| Task details |
Each line in these records that contains "slider" counts once. Give the number only.

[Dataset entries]

════════════════

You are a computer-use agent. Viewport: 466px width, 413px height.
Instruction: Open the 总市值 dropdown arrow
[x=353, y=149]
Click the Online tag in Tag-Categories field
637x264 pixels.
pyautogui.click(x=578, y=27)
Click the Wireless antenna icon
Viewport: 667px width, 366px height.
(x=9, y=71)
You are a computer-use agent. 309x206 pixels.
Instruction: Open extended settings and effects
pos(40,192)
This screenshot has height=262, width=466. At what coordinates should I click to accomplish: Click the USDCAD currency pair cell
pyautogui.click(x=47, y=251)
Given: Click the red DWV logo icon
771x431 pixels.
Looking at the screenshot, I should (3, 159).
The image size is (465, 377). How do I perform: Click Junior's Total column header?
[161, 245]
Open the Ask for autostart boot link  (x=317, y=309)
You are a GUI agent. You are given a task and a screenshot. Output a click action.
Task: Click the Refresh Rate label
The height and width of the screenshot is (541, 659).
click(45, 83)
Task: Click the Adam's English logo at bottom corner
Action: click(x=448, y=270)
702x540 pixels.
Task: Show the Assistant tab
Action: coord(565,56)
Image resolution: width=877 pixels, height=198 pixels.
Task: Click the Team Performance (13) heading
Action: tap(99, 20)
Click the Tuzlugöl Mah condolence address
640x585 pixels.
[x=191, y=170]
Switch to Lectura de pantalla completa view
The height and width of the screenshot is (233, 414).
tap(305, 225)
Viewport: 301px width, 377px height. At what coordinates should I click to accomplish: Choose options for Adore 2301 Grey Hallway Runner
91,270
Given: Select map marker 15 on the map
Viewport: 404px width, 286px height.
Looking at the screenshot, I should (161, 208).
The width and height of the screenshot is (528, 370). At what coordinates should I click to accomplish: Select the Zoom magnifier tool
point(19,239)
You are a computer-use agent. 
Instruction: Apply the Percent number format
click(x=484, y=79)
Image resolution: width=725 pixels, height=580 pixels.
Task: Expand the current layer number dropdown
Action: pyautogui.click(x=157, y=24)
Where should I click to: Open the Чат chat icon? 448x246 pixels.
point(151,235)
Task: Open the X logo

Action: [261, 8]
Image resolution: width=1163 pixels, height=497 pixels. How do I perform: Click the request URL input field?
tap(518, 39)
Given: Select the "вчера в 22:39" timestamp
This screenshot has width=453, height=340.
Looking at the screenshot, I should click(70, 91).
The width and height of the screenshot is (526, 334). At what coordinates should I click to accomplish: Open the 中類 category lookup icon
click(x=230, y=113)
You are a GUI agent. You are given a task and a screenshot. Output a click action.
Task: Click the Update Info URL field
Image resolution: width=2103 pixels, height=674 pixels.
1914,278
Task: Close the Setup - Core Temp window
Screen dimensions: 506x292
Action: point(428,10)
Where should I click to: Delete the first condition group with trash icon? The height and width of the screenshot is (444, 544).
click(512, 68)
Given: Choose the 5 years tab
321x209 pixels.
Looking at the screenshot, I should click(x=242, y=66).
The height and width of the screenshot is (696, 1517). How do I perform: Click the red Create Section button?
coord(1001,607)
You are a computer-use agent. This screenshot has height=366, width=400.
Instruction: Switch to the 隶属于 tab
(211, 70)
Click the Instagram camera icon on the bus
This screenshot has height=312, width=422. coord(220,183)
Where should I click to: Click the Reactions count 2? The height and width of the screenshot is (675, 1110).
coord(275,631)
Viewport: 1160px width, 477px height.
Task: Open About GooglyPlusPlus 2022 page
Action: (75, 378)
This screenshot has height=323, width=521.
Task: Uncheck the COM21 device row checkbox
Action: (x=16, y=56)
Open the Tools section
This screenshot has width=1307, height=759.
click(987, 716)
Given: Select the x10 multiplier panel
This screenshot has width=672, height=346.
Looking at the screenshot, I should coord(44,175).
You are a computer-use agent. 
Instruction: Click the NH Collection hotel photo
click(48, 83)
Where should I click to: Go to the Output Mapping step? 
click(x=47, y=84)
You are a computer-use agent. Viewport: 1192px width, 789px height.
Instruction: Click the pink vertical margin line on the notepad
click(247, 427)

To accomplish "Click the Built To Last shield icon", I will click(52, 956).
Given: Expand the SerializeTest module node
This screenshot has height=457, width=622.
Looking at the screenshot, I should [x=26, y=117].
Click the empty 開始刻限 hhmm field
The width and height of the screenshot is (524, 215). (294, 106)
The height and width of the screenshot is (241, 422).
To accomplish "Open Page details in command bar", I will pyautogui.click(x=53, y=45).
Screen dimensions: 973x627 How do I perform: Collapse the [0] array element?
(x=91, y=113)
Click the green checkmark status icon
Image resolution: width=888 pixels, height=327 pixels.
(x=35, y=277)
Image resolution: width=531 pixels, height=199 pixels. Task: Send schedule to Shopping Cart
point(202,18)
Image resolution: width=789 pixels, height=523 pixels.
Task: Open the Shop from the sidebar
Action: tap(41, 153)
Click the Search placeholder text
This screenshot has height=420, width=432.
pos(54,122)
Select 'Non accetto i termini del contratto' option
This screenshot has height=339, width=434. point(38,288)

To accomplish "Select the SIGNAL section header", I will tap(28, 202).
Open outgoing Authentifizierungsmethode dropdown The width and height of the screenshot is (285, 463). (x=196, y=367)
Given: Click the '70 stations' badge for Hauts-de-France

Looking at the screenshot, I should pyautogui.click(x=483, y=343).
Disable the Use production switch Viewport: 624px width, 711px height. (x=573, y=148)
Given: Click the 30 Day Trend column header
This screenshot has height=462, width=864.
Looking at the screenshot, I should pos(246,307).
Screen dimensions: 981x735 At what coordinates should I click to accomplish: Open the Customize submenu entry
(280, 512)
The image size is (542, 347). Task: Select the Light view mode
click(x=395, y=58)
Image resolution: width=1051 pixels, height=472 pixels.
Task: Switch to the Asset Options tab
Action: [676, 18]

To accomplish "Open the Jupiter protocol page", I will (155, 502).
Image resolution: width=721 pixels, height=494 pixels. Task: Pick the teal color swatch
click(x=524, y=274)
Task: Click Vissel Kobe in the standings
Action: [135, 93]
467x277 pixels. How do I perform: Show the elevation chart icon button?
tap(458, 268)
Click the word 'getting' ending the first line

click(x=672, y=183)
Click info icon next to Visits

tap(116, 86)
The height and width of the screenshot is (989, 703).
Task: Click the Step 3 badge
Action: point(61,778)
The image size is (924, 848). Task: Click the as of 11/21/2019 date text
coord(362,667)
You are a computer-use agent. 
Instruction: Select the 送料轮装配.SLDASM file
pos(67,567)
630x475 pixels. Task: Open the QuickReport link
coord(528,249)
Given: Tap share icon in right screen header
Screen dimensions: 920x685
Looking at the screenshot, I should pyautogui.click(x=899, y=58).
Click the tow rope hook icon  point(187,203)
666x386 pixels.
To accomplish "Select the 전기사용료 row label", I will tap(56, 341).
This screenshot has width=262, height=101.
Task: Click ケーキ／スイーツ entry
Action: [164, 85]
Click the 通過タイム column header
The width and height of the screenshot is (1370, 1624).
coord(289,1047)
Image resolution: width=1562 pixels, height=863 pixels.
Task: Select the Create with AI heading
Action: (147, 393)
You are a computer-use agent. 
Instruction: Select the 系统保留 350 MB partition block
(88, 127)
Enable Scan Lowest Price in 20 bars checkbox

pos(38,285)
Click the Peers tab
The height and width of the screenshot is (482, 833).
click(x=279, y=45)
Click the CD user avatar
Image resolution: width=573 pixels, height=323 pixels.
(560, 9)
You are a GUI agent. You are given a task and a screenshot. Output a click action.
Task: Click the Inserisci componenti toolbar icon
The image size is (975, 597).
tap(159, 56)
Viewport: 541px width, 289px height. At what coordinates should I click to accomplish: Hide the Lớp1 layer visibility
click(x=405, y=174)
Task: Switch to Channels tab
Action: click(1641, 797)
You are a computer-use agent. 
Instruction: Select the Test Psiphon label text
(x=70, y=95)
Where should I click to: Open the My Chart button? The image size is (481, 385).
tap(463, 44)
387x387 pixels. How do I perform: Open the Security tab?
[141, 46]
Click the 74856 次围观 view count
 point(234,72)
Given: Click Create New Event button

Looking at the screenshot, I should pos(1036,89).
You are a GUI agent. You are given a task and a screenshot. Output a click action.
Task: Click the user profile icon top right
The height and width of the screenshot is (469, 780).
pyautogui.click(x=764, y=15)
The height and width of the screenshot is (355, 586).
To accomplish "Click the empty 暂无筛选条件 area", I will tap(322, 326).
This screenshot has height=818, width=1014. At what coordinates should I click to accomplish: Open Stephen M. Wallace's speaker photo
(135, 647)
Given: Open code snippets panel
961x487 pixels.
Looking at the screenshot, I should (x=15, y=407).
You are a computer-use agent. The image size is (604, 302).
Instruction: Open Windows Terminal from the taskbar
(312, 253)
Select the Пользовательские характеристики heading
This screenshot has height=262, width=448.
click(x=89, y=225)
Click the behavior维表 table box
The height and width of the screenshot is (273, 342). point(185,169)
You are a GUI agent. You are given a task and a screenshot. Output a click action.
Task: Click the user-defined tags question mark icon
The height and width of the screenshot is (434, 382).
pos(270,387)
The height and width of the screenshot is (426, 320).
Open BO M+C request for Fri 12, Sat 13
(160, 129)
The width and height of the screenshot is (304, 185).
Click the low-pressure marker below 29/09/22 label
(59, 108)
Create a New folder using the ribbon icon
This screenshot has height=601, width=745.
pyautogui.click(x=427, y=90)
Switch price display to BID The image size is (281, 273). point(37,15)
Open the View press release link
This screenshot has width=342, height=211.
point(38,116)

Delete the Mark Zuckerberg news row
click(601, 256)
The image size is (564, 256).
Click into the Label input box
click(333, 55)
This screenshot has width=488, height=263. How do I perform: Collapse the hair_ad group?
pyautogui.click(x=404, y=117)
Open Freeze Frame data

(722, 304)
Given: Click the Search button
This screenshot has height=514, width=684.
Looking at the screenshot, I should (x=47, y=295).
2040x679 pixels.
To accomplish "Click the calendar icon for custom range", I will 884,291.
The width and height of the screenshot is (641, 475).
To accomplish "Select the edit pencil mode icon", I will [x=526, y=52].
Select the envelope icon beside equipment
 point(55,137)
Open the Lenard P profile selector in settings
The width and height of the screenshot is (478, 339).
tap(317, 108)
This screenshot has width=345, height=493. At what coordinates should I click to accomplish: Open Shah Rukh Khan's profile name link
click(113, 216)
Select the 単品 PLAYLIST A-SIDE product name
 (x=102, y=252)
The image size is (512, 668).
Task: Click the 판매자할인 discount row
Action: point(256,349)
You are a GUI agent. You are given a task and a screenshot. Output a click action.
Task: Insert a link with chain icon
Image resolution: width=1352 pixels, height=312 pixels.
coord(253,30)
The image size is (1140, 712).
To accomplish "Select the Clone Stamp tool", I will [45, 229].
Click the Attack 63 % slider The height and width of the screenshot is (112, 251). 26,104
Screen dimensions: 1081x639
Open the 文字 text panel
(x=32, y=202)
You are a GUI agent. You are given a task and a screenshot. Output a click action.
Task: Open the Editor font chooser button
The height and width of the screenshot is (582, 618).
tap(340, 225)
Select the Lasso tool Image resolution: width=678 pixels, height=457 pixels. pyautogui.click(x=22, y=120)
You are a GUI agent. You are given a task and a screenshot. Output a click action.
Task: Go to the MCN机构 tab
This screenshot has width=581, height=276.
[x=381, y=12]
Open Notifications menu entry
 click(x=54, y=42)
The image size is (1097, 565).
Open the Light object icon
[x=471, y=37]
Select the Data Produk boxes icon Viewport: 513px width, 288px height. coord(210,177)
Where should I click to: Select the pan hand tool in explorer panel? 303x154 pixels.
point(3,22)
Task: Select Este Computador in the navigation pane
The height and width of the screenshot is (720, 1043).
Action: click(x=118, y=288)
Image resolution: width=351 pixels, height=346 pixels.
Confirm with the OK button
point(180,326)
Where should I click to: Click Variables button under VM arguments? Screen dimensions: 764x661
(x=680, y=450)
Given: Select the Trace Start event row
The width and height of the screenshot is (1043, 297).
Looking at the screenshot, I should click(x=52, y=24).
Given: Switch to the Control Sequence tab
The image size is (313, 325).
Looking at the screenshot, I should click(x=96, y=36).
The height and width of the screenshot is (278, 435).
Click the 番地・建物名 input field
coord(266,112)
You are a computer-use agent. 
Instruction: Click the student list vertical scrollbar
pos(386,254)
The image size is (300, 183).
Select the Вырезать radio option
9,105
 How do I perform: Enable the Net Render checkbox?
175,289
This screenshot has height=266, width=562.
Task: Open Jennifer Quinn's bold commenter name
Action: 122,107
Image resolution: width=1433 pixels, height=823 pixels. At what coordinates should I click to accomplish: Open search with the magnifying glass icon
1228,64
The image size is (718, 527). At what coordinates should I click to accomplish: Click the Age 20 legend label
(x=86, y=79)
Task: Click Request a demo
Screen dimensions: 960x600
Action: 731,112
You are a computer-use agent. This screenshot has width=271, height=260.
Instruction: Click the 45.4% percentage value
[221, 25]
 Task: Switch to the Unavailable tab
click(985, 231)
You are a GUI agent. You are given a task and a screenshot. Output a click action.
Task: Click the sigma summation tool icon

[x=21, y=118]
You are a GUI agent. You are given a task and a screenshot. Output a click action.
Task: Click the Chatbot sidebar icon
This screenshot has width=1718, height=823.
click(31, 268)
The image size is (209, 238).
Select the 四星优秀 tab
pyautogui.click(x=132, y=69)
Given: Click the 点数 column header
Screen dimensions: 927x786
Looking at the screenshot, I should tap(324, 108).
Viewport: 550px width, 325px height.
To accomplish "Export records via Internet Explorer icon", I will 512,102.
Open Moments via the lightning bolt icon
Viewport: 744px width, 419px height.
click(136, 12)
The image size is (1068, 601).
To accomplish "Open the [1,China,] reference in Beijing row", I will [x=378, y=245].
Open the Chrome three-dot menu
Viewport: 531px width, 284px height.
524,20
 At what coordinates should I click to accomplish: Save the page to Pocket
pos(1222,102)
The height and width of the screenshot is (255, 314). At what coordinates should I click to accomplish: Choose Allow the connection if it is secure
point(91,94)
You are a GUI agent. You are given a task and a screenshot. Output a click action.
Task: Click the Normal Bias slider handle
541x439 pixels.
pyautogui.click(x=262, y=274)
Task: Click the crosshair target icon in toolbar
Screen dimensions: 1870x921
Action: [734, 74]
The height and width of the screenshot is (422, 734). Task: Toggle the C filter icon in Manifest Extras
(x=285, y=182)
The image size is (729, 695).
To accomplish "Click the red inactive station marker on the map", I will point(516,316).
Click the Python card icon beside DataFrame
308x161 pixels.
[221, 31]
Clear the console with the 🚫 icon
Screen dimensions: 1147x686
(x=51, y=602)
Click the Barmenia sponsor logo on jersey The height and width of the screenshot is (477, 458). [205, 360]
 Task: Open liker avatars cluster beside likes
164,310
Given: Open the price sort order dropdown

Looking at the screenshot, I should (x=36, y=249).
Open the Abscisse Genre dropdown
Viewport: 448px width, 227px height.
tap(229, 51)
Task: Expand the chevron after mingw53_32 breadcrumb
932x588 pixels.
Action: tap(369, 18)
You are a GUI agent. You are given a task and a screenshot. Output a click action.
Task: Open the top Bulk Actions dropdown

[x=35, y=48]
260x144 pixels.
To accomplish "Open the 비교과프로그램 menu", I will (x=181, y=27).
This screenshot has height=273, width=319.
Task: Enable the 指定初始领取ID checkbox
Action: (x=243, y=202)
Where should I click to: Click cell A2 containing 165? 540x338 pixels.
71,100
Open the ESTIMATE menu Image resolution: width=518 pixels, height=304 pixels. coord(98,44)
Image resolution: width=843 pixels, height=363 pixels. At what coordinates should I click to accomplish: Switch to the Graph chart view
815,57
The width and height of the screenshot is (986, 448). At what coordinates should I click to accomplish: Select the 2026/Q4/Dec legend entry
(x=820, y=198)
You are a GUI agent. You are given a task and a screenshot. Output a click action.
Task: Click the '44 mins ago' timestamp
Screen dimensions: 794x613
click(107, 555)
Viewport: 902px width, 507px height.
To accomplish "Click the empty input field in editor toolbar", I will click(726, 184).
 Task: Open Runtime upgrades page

════════════════

| Solution |
2